» **AIM OF THE TASK**
Output every line below as a Markdown table with the columns No. and Line, giving each line a row number and leaving out blank lines.

-- START DATA EXTRACT --

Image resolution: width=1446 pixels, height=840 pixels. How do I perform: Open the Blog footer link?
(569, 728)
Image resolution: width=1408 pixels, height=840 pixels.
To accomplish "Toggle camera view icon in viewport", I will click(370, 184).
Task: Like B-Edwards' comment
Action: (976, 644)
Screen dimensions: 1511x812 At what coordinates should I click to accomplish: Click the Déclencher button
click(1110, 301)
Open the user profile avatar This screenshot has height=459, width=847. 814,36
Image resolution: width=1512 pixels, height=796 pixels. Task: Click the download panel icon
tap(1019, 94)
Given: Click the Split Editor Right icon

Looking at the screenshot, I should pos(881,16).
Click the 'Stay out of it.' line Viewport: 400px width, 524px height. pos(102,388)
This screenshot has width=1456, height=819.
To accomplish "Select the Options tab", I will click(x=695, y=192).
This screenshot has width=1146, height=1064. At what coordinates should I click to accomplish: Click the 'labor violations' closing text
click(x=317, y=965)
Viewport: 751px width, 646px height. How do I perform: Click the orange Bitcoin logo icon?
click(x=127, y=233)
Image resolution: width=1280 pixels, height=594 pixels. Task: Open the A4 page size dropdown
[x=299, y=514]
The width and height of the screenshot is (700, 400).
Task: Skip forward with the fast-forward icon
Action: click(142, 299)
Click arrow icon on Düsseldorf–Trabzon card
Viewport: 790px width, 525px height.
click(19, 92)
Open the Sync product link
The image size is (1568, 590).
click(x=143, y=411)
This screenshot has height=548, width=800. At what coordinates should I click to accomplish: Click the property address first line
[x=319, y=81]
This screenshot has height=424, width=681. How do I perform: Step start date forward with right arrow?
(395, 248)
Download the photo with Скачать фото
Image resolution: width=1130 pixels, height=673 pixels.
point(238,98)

-- END DATA EXTRACT --

» **RESPONSE TO THIS TASK**
| No. | Line |
|---|---|
| 1 | Image resolution: width=1446 pixels, height=840 pixels. How do I perform: Open the Blog footer link? |
| 2 | (569, 728) |
| 3 | Image resolution: width=1408 pixels, height=840 pixels. |
| 4 | To accomplish "Toggle camera view icon in viewport", I will click(370, 184). |
| 5 | Task: Like B-Edwards' comment |
| 6 | Action: (976, 644) |
| 7 | Screen dimensions: 1511x812 At what coordinates should I click to accomplish: Click the Déclencher button |
| 8 | click(1110, 301) |
| 9 | Open the user profile avatar This screenshot has height=459, width=847. 814,36 |
| 10 | Image resolution: width=1512 pixels, height=796 pixels. Task: Click the download panel icon |
| 11 | tap(1019, 94) |
| 12 | Given: Click the Split Editor Right icon |
| 13 | Looking at the screenshot, I should pos(881,16). |
| 14 | Click the 'Stay out of it.' line Viewport: 400px width, 524px height. pos(102,388) |
| 15 | This screenshot has width=1456, height=819. |
| 16 | To accomplish "Select the Options tab", I will click(x=695, y=192). |
| 17 | This screenshot has width=1146, height=1064. At what coordinates should I click to accomplish: Click the 'labor violations' closing text |
| 18 | click(x=317, y=965) |
| 19 | Viewport: 751px width, 646px height. How do I perform: Click the orange Bitcoin logo icon? |
| 20 | click(x=127, y=233) |
| 21 | Image resolution: width=1280 pixels, height=594 pixels. Task: Open the A4 page size dropdown |
| 22 | [x=299, y=514] |
| 23 | The width and height of the screenshot is (700, 400). |
| 24 | Task: Skip forward with the fast-forward icon |
| 25 | Action: click(142, 299) |
| 26 | Click arrow icon on Düsseldorf–Trabzon card |
| 27 | Viewport: 790px width, 525px height. |
| 28 | click(19, 92) |
| 29 | Open the Sync product link |
| 30 | The image size is (1568, 590). |
| 31 | click(x=143, y=411) |
| 32 | This screenshot has height=548, width=800. At what coordinates should I click to accomplish: Click the property address first line |
| 33 | [x=319, y=81] |
| 34 | This screenshot has height=424, width=681. How do I perform: Step start date forward with right arrow? |
| 35 | (395, 248) |
| 36 | Download the photo with Скачать фото |
| 37 | Image resolution: width=1130 pixels, height=673 pixels. |
| 38 | point(238,98) |